Don't think it's in the Draft EIS.

I'd also assumed that most of the Kalamazoo-Dearborn stretch would be

upgraded to 110-mph capability. In fact, it's in print that 75% or 80% of

the track will do 110 mph. But then, I found in a 2010 Press Release from

Michigan's Senators, "The state will receive $150 million to purchase

and restore the 135-mile track between Kalamazoo and Dearborn. The

project will restore intercity passenger *rail speeds up to 79 miles per hour, *

*with an ultimate goal *of creating a rail segment capable of speeds of up to

110 miles per hour."

http://www.levin.senate.gov/newsroom/press/release/?id=2bdb0757-9e8c-465a-93ec-f4ba85d038e5#sthash.aF2bpbNk.dpuf

Well, they're leaving themselves plenty of room for improvement.

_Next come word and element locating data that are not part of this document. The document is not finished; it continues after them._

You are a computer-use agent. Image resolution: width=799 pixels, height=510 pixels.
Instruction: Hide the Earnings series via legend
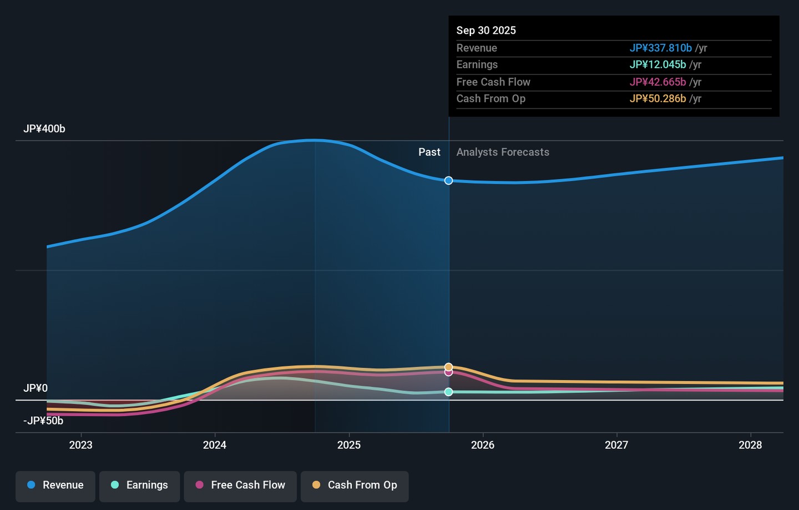coord(139,485)
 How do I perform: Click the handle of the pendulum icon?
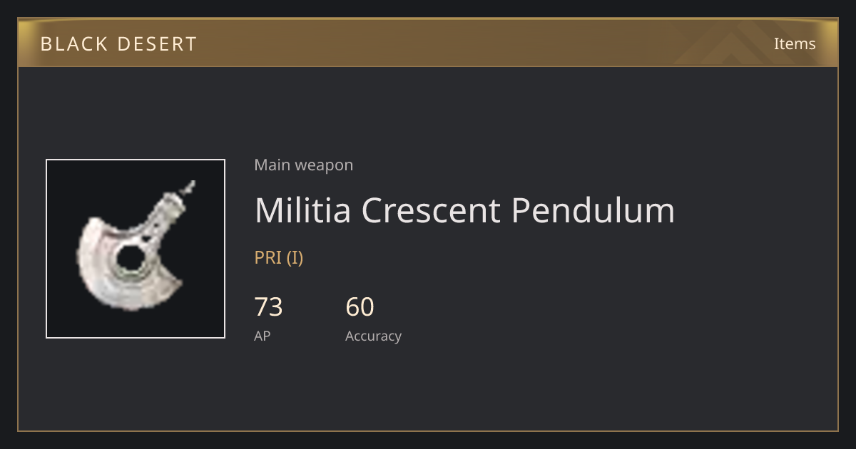[x=170, y=208]
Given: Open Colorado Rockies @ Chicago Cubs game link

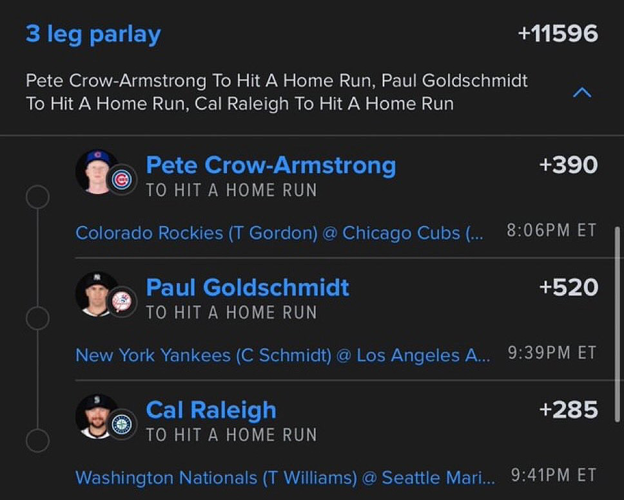Looking at the screenshot, I should tap(278, 232).
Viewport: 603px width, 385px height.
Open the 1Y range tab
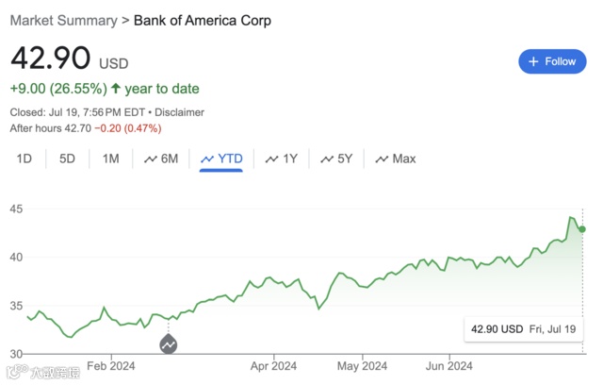tap(282, 159)
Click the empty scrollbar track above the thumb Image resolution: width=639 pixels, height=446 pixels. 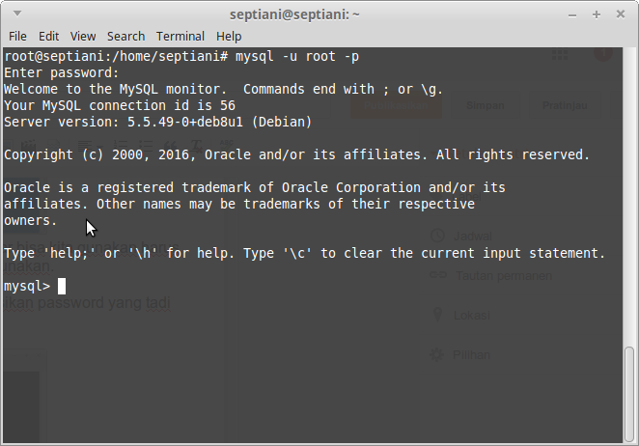coord(629,197)
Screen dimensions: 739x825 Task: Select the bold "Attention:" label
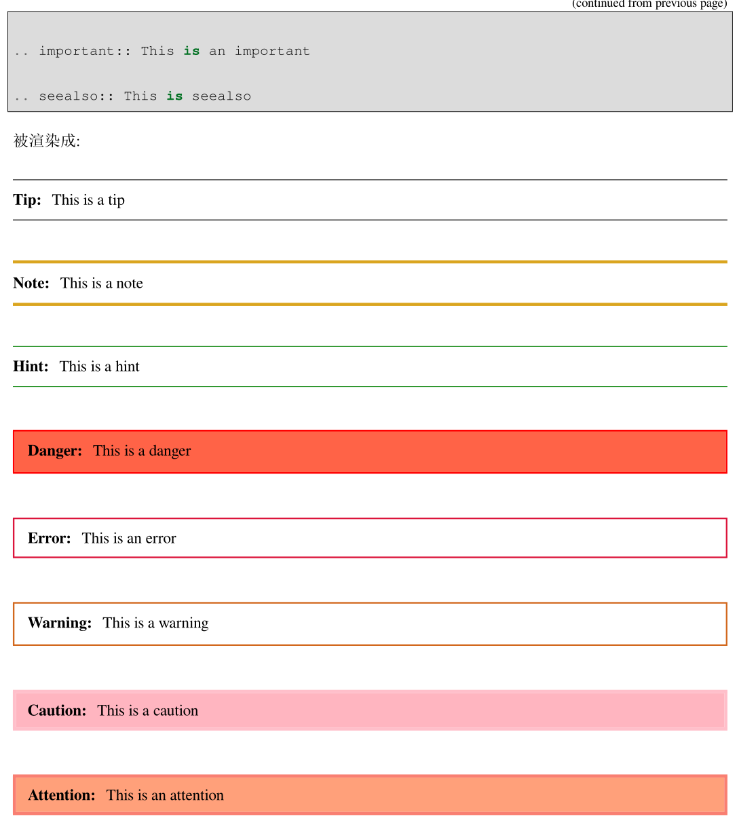62,796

And I stand corrected on the West Detroit Connection completion date.

Except that I'm always skeptical of deadlines of this sort. LOL.

But it would be great to grab that 10 or 12 minutes a.s.a.p. When the train

slows to 10 or 15 mph, then stops, reverses onto a wye --- no, no, no, no.

Every bad impression of slowness and apparent incompetence is reinforced.

So fixing this one worst bottleneck should improve the _Wolverines_' Customer

Satisfaction scores all by itself.


----------



## Anderson (Oct 31, 2014)

That timetable is exceedingly fascinating. In particular, it's clear that they're trying to resurrect the old commuter service from Jackson to Detroit as part of this service. Kalamazoo actually gets pretty good commuter-oriented service going both ways, partly by design and (I suspect) partly by geographical accident.

Over in the ridership projections, some interesting stuff in the full build:
-The busiest station is, unsurprisingly, Chicago Union Station. #2 is a bit of a surprise, however: Ann Arbor, MI by a long shot (at around 50% of Chicago's business). This is followed by Kalamazoo, MI (which is just ahead of the two Detroit stations).

-Towards the end of the study period, load factors actually peak out between Battle Creek and Jackson (they're high out of Chicago, slide off a bit heading west, and then pop up a bit at Kalamazoo/Battle Creek). Oddly, it's about halfway through the study period that Battle Creek shifts from being a net-discharge station for EB trains/net add station for WB trains to being the reverse. I'm not quite sure what's driving this.

-Frankly, the socioeconomic projections look like bunk to me. On the one hand, I do expect some increase in per capita income...if only because Detroit couldn't get much worse. On the other hand, the sorts of broad-based improvements projected in the report seem a bit unrealistic to me given that they're couched in present-day dollars.


----------



## neroden (Oct 31, 2014)

Eric S said:


> "Once the proposed track work and signal upgrades are completed, MDOT will increase the speeds up to 110 miles per hour from Kalamazoo to Battle Creek and from Ypsilanti to Dearborn. Speeds from Battle Creek to Ypsilanti will remain at 79 miles per hour or less until MDOT performs future track projects that allow faster speeds."
> 
> I guess I had just assumed that the current work in MI involved increasing speeds along the entire Kalamazoo-Dearborn portion (or at least where possible).


Well, if you've looked at Battle Creek to Ypsilanti on Google Maps, you'll probably notice how twisty it is, and it's hemmed in by residential development most of the way. I'm not sure 110 mph is going to be achievable for very long anyway; a consistent 79 would be more valuable if acheivable (which it probably isn't). By contrast, Ypsilanti to Dearborn is completely straight. Kalamazoo to Battle Creek is twisty, but it looks like the curves are gentler and there's more cheap land to use to straighten it out.



> It was also noted that the West Detroit Connection is scheduled for completion in late 2015.


This should cut 12 minutes off the trip all by itself; maybe more.


----------